He hastened to arm himself — reloaded the Remington and put another clip in his own automatic. He retrieved his shoulder holster from the lazaret and slipped it on under his dirty work shirt. There were no more slugs for the Nambu, so he pitched it overboard. Then he seated himself outside the cockpit and waited.
It was not long before he heard engines approaching in the darkness. They were strong outboards, the kind that pushed the heaviest Boston whalers, and there was more than one.
“Mr. Fry!”
It might have been the voice he had heard over the CB. The other boats had cut their engines; only one advanced toward the Cloud on low throttle. He raised his head over the rail. What he saw in the darkness might have been a boat with men in it. Or might not.
“Mr. Fry?” asked the voice from the ocean.
Pablo thought about it for a minute.
“That’s right,” Pablo called back. “That’s me. Who are you, cuz?”
He was answered with silence. Then all the outboards started up together; there were three or four. There were no more hails from the water, they were waiting for codes.
“ No sé las codas ,” Pablo shouted. He did not know the Spanish word for codes, whether it was codas or not. “I’m just a peon on this boat.”
“Show yourself,” a frightened voice called. When he came to the rail, he was holding the shotgun. He could see their boat now; it was in fact a whaler and there were four men in it, all of them pointing what looked like M-16’s at him.

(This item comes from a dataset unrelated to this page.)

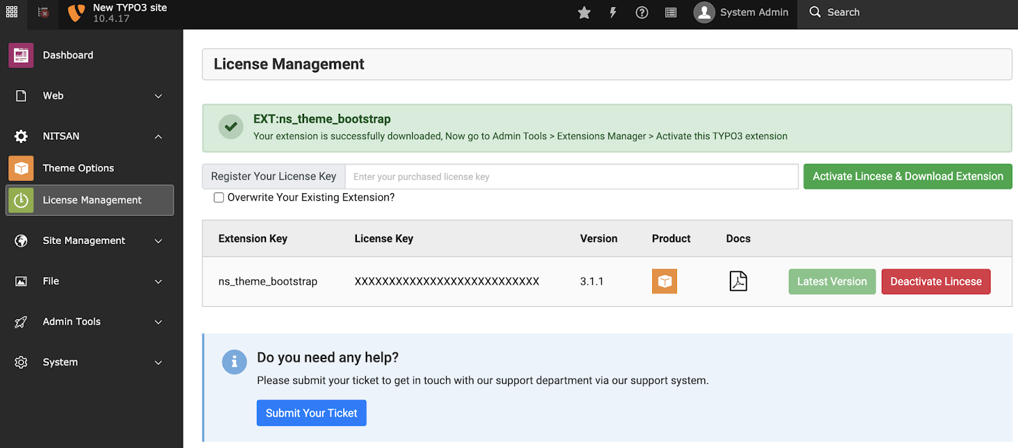Open the Dashboard module

click(68, 55)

The other boats hung on their throttles in the darkness some distance off. There would be other guns covering him there.
“The gun!” a second and even more frightened voice called.
Pablo realized that he was holding the Remington and threw it over the side. If they’d landed as many pieces as had gone over the side this trip, he thought, they could have themselves a couple of revolutions. And it was a damn fine shotgun.
Lights went on in his face and from the startled reaction he heard from the men in the boat, he imagined he must be a strange sight.
The friend of Mr. Fry had regained his composure.
“Everyone aboard together,” he demanded. “Everyone to show themselves.”
Pablo felt very tired in spite of the speed.
“The hell of it is,” Pablo shouted back, “there ain’t no one but me.”
Silence again, while the unseen boats circled off somewhere and the four men in the nearest boat watched him. Finally they pulled alongside. As the others tried simultaneously to hold their rifles on Pablo and steady themselves in the swell, the main man began to clamber aboard. The artificial hull deceived him; stepping from his own boat, he found himself short of the rail and was forced to come in hand over hand.
The men in the boat flashed their light on Pablo and on their leader and then turned it off again. They were plainly as chary of lights as he was.
Pablo shrugged to show his good will. His diver’s knife and the automatic were still concealed on his person.
The man from the whaler was trying to watch Pablo and look around at the same time. In a moment, he called his friends aboard, and Pablo heard the other whalers draw closer.
The four men who had come aboard tied their whaler’s painter around a bit. The leader, the one who spoke, had Pablo spread-eagled on the deck beside the wheelhouse. The two others made their way cautiously through the compartments. They carried lights but showed them only in closed spaces.
“ Sangre ,” Pablo heard one of the men say. Perhaps for that reason the leader ripped open Pablo’s shirt and found the automatic there. When there was a second man to back him, he took the whole harness, holster and all, and put it over his own shoulder.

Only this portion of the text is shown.